An hour later, her lab results were in. A nurse hit the desk with her hand. “Aha!” she grunted triumphantly, vaguely in my direction. “That’s why we don’t give oxy’s here, doc.”
Heroin was in my patient’s urine. I stared at the computer screen. I blinked a few times. I couldn’t believe it. Lab error?
I looked back at the nurse. She looked smug. I felt stunned. I marched back to the waiting room to find my cute little old lady. How could this be?
She cried telling me that as she had struggled to control the cancer pain, she started needing extra pills. She ran out early at the end of the month. She didn’t want to ask her doctor because she was embarrassed, so she started buying pills from a neighbor, another old lady on a fixed income who said she needed the money more than her meds. Soon, she was spending more than she could afford and was still in pain. The woman’s grandson offered her heroin. It was cheap and it worked.
I felt duped. I was angry, mostly at myself, because it was a story I’d heard a million times before. She was a typical user – about three quarters of heroin users start with doctor-prescribed opiates – but I missed it because she didn’t look the part.
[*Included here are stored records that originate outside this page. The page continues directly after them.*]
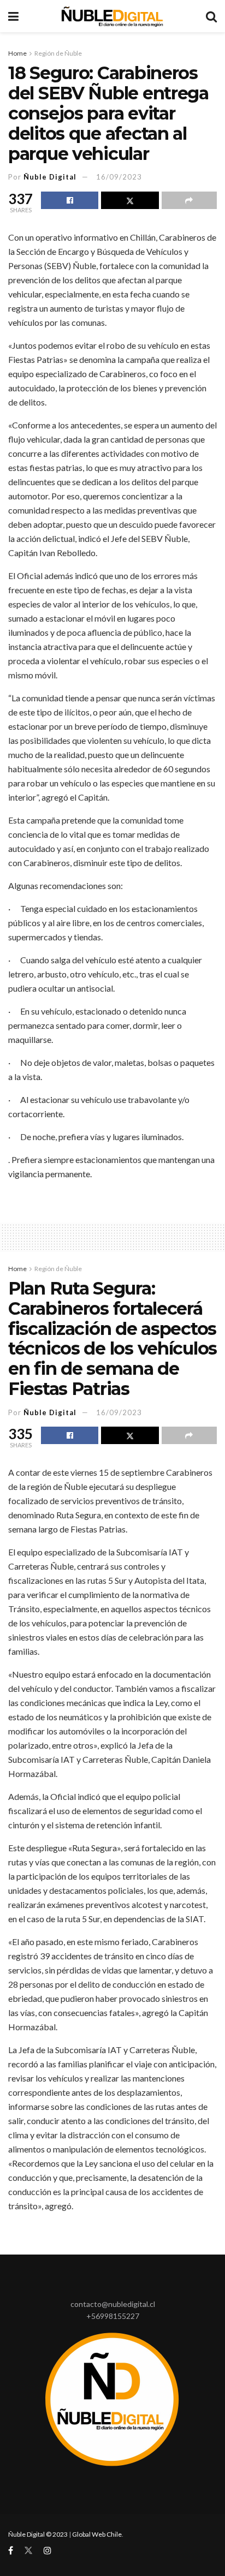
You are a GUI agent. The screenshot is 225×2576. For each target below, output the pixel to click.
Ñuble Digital (49, 176)
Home (17, 53)
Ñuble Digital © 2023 (38, 2534)
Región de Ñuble (58, 53)
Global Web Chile (97, 2534)
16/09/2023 (119, 176)
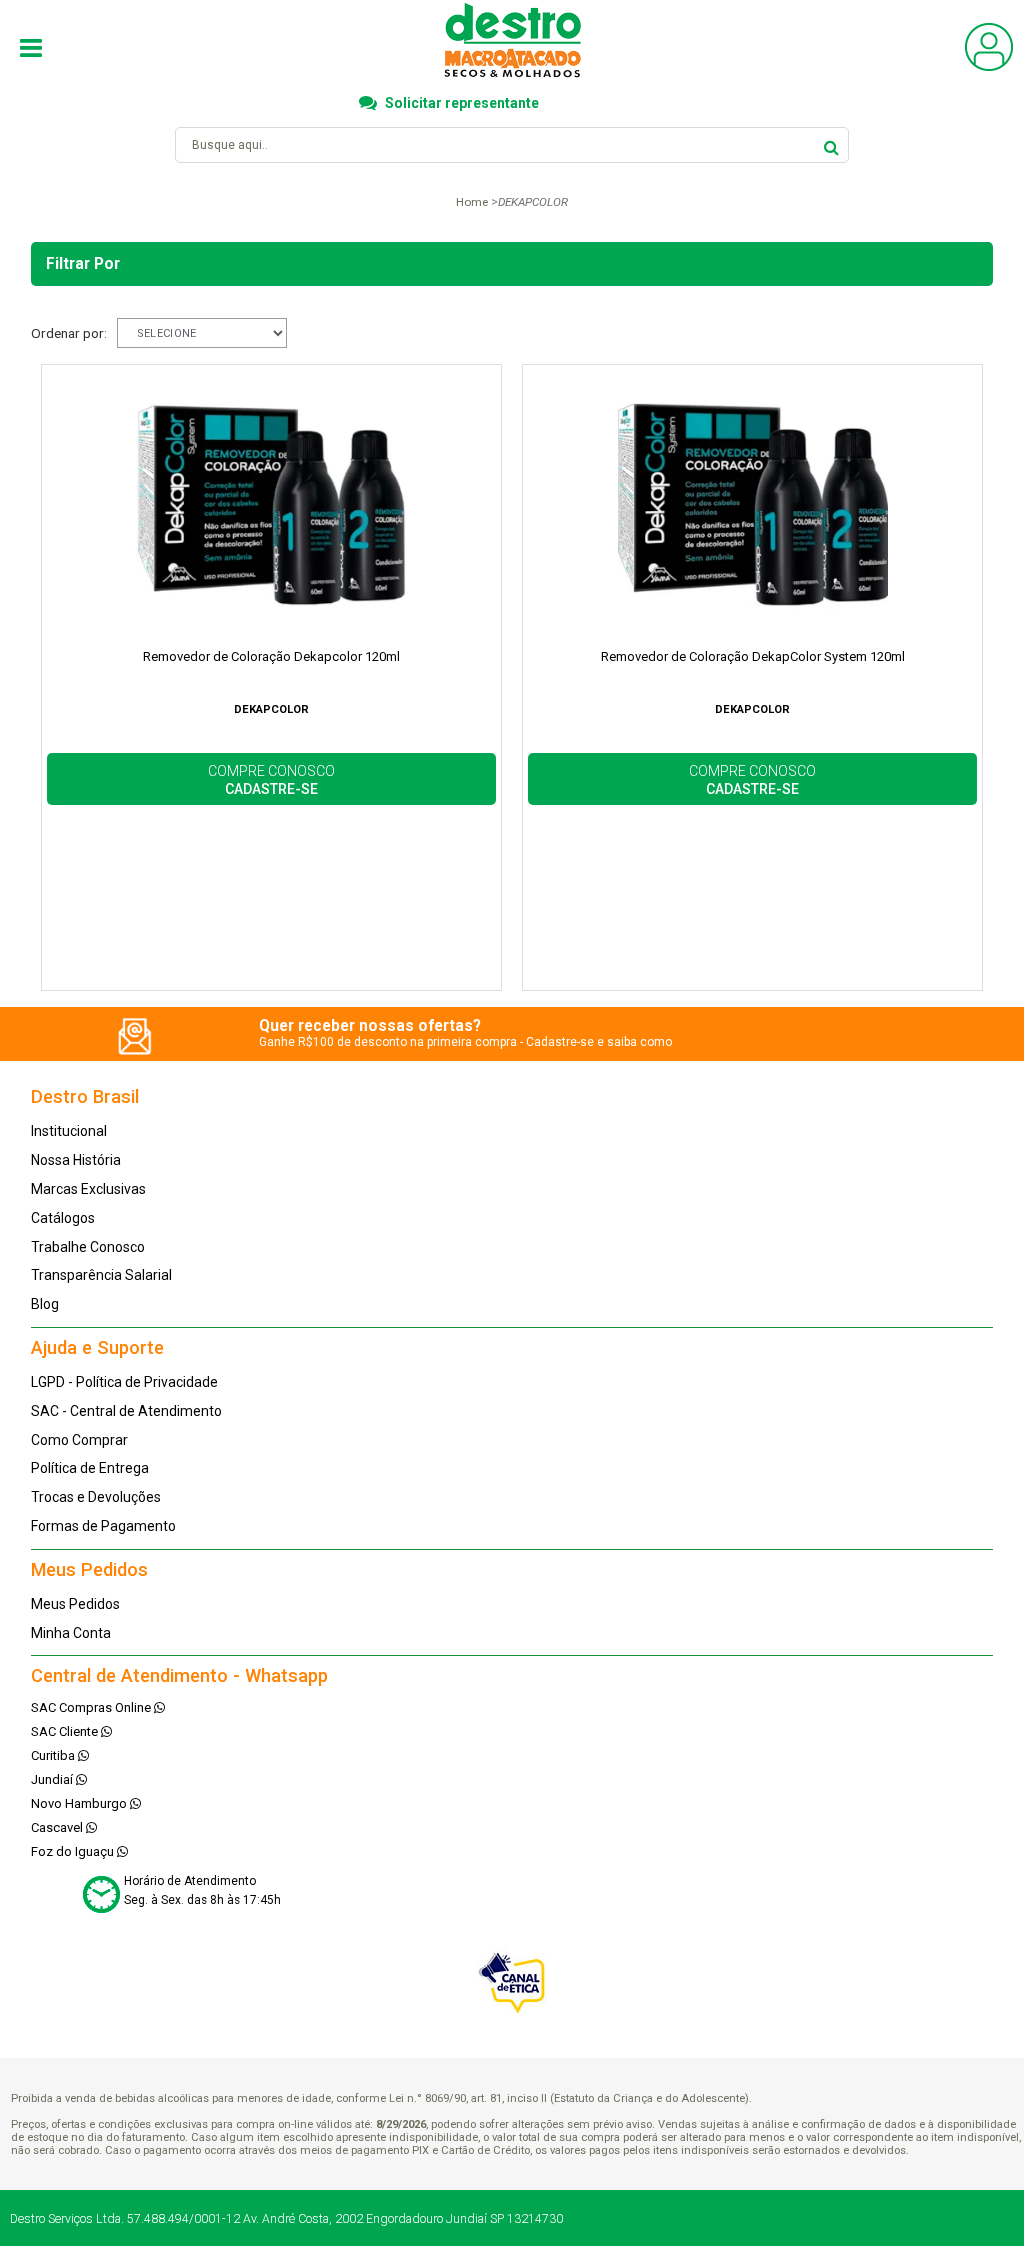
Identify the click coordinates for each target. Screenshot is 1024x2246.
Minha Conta (71, 1633)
“Never in a million years did I think I’d use heroin. I can barely even say the word, heroin. Drugs! This isn’t me. I’m a grandma. I go to church. Please don’t tell my family. You have to believe me,” she begged.
Heroin was her hero, at least for a while, she explained. It helped save her relationships. On heroin, she wasn’t in pain, and she didn’t need as much care and support from her family. Her heroin habit was a burden to no one but herself.
Hearing this, my anger melted to sadness. It wasn’t about getting high, it was about being self-sufficient. What looked like manipulation was really self-preservation.
I understood. Talking to her, I remembered the euphoria I felt on Percocet after my wisdom teeth were removed in high school. I lay in bed doing nothing for three days, flying high, and enjoyed the deepest, most satisfying sleep of my life. Fear, shame, and worry simply weren’t accessible to me. Nothing seemed to matter. Then, I struggled to sleep for nearly a month afterwards. Though nobody ever told me my “medicine” was highly addictive, I concluded that I could never take anything like that again. Too powerful.
Opiates are too powerful. That’s how they silently climbed to the #1 killer of all Americans under 50. No age, education, wealth, family, or religion is impervious to the power of heroin. My mistake, as a doctor, was forgetting that. The little old lady will always be my reminder that opiates are an equal-opportunity offender and heroin always wins.
Lisa Jacobs is a fellow in child psychiatry at Stanford University and the founding editor of this magazine.